As we moved further into the shadier trails, we spotted a bird we have not seen before for a while. After much peering into the dark foliage, we made out at least three birds. Upon further examination we had a good look at two of the birds. One individual decided to fly across the Niah river.

The ones that stayed behind were positively id as a resplendent male Diarde's Trogon and a slightly smaller Scarlet-rumped Trogon. We surmised that the third that flew away was also a Scarlet-rumped Trogon based on it's call. What are the odds of that? Both birds were lifers for Rosie and Amer.

As we walked on further thinking the day could not get any better we stumbled upon a group of babblers stealthily moving inside the fairly dense foliage next to the trail. We almost did not bother until we heard the sounds of juveniles nearby.

Upon closer look indeed it was confirmed that one of the adults birds was feeding young inconspicously hidden behind some leaves inside a nest. The bird kept flying in and out of something which looked more like a clump of brown dead leaves than a babbler's nest. We confirmed id as Chestnut-winged Babbler having been given full view of the adult birds as it flew in and out to feed the youngins. We were completely stoked by then.

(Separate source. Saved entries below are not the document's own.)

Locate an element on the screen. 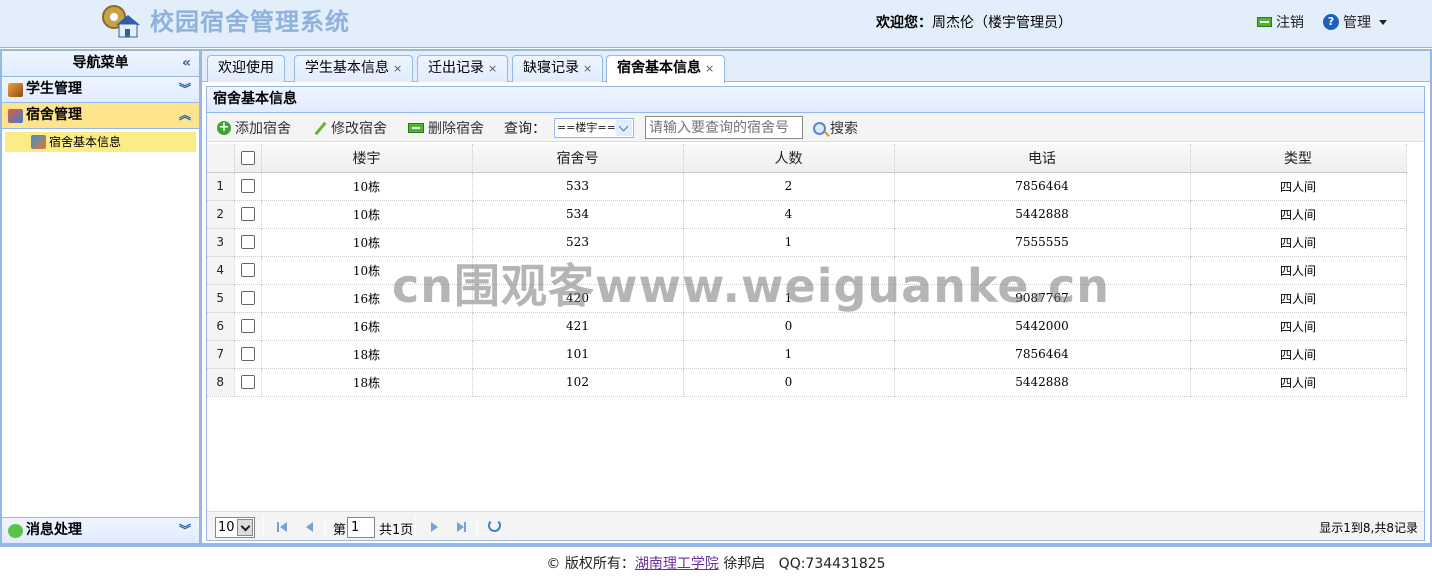 The height and width of the screenshot is (585, 1432). cell-building: 10栋 is located at coordinates (367, 186).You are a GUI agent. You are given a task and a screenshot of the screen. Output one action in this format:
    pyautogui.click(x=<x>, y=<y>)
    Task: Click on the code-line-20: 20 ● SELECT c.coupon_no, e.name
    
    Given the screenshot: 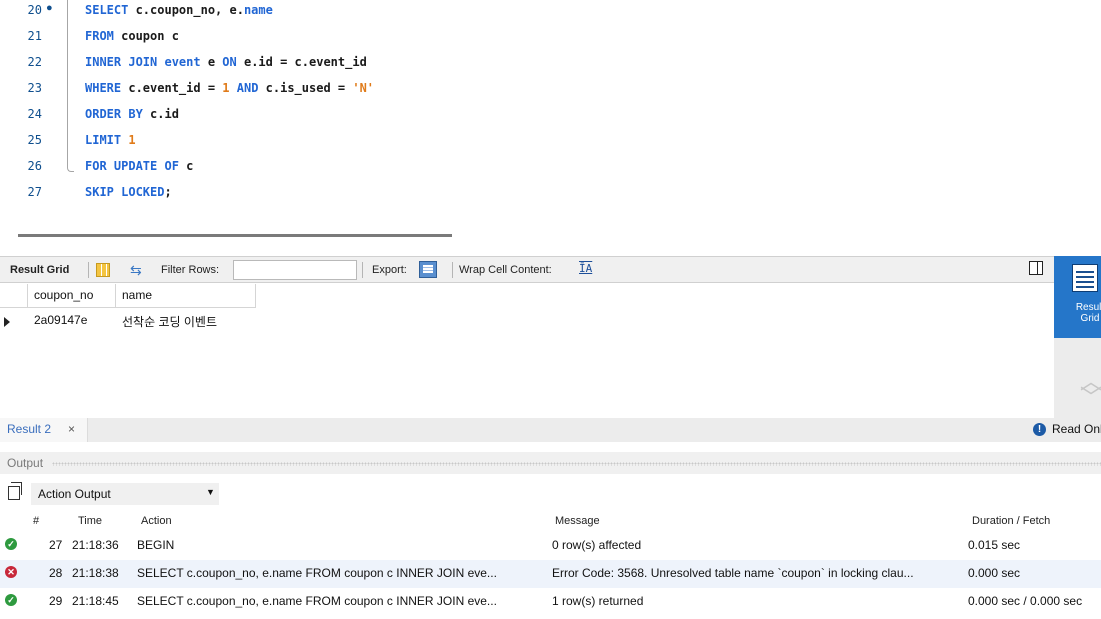 What is the action you would take?
    pyautogui.click(x=550, y=13)
     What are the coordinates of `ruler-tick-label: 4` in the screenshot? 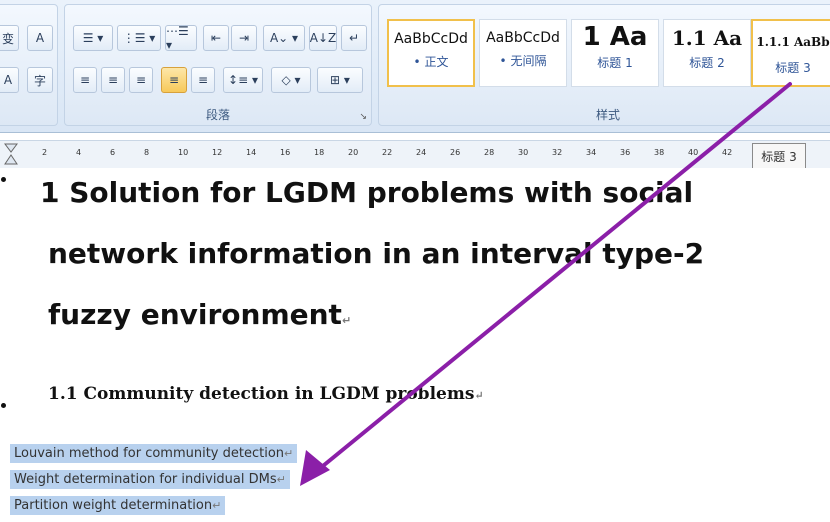 It's located at (79, 152).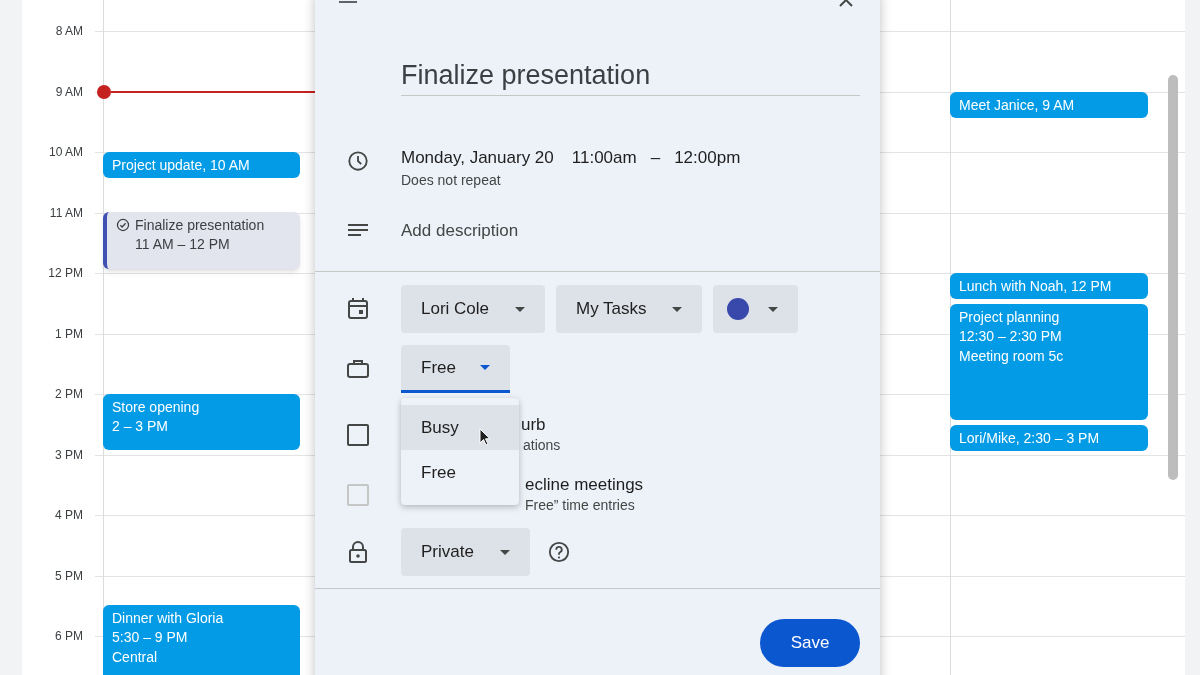 The image size is (1200, 675). What do you see at coordinates (630, 231) in the screenshot?
I see `description-field: Add description` at bounding box center [630, 231].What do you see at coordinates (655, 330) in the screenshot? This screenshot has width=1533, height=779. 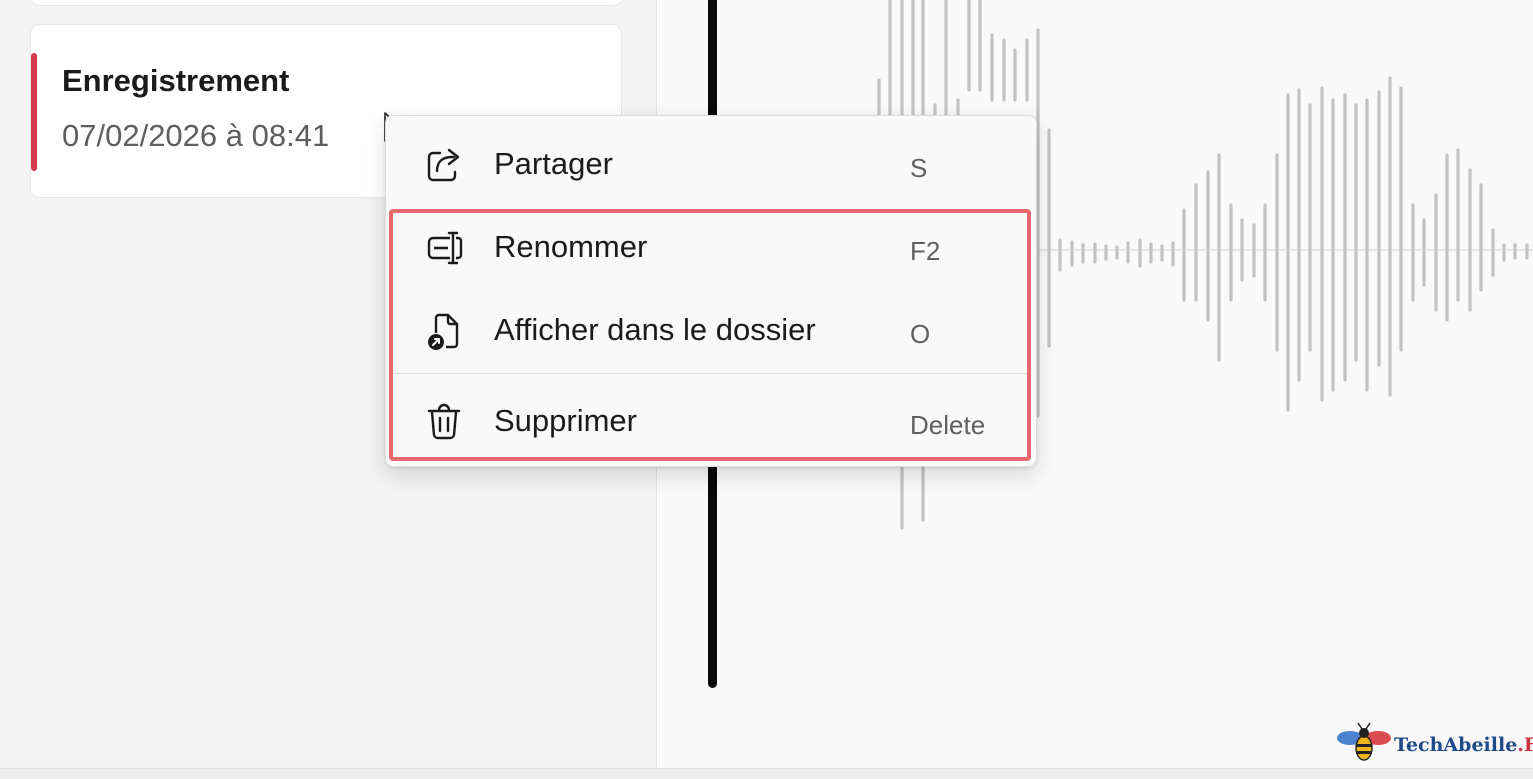 I see `menu-item-label: Afficher dans le dossier` at bounding box center [655, 330].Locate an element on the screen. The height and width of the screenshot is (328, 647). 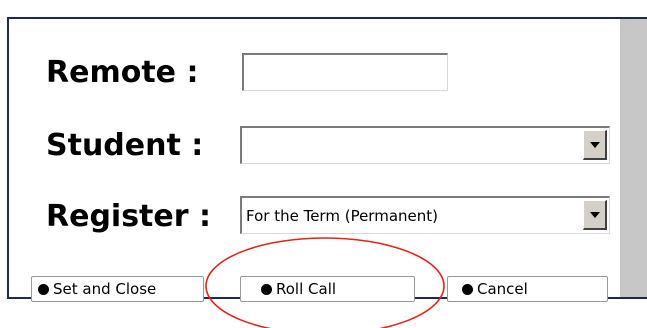
scrollbar is located at coordinates (634, 158).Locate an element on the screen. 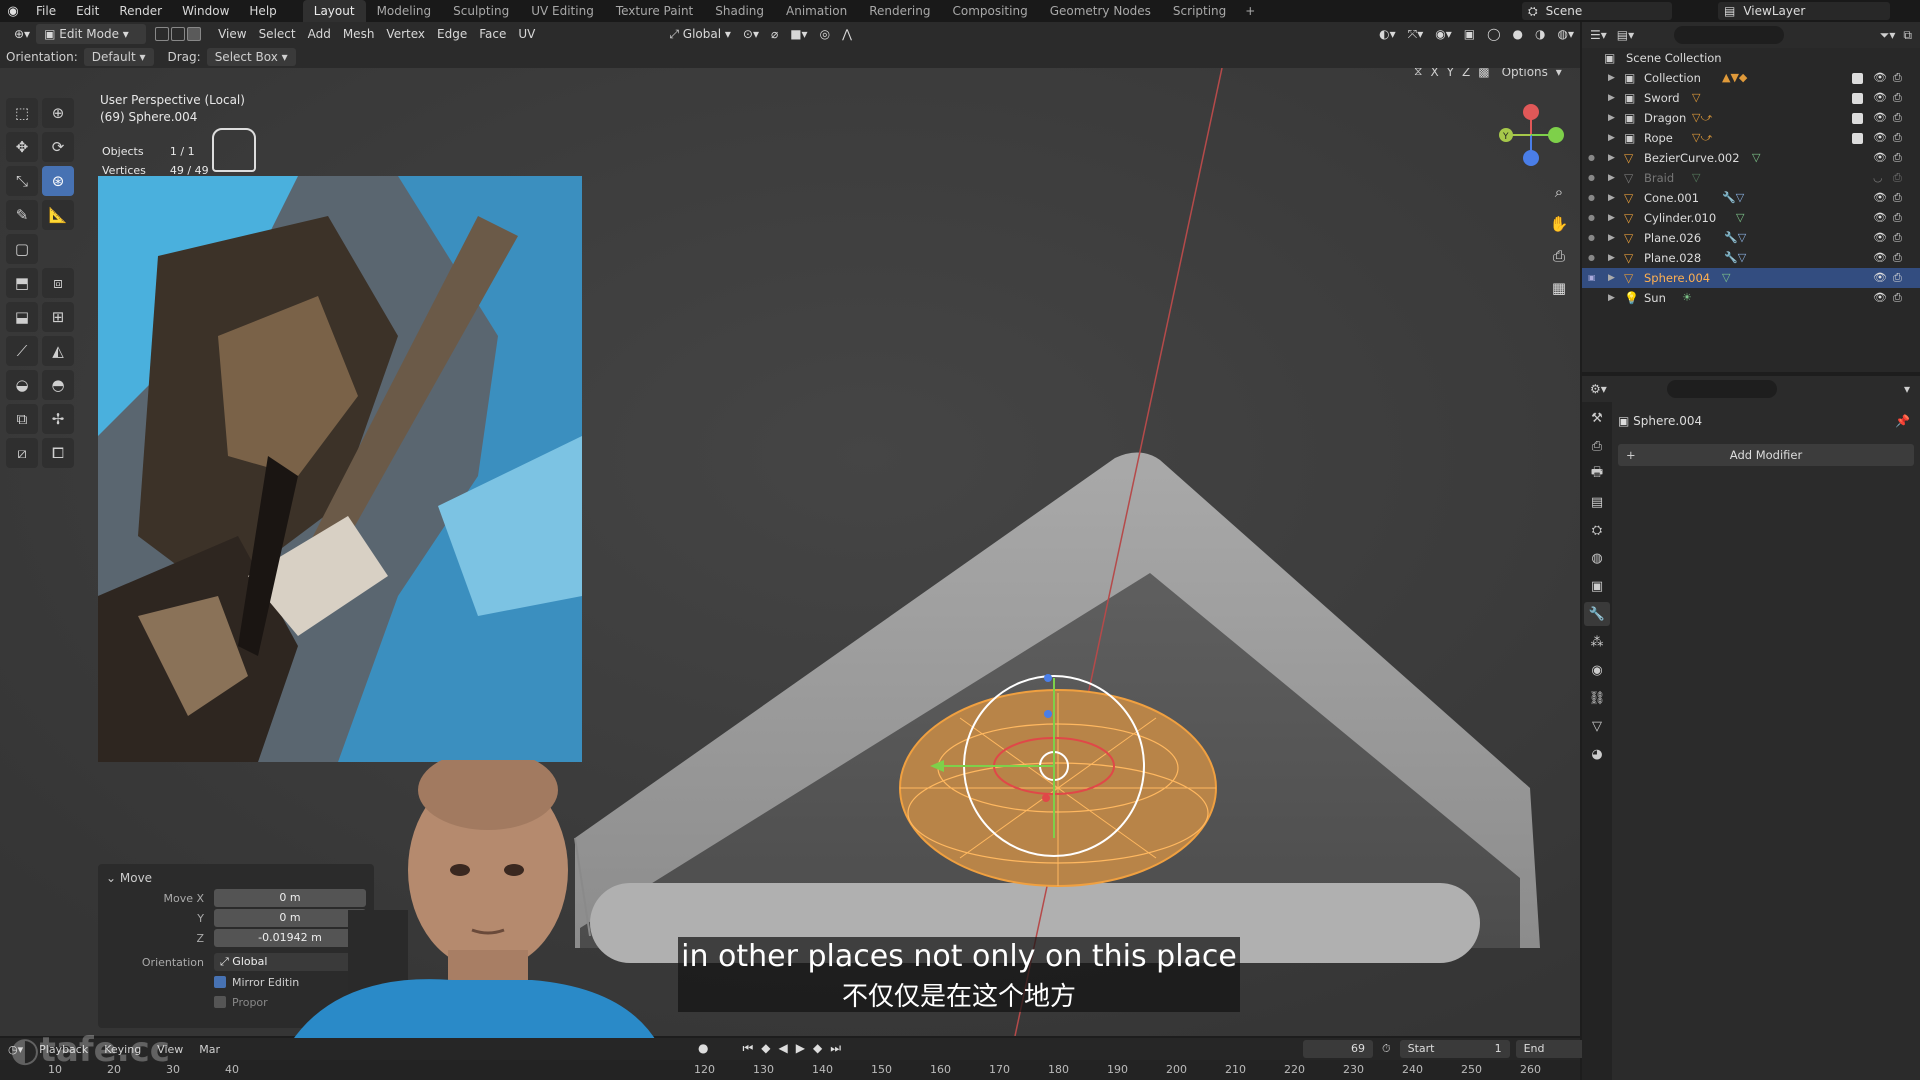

In that clump of dry leaves precariously hanging on live twigs is a Chestnut-winged Babler's nest. Juveniles were heard from inside as adults birds flit in and out bringing morsels of food.

The rest of the walk to Batu Niah was not as eventful other than several squirels playing catch and several appearances of the ever present Cream-vented Bulbul across our path. As we moved closer towards Batu Niah, the vegetation turned to oil palm, and more fruit trees mostly of rambutan, durians and tarap.

The short but sweet birdwatching outing at Niah NP ended with hearty lunch and ABC for desert at Batu Niah town.

Though we did not tick any of the globally threatened species listed above this time around, we will definitely do this trail again if only for the trogons and babblers we spotted! On second thoughts, the Blue headed Pitta could just be the reason to go back and soon.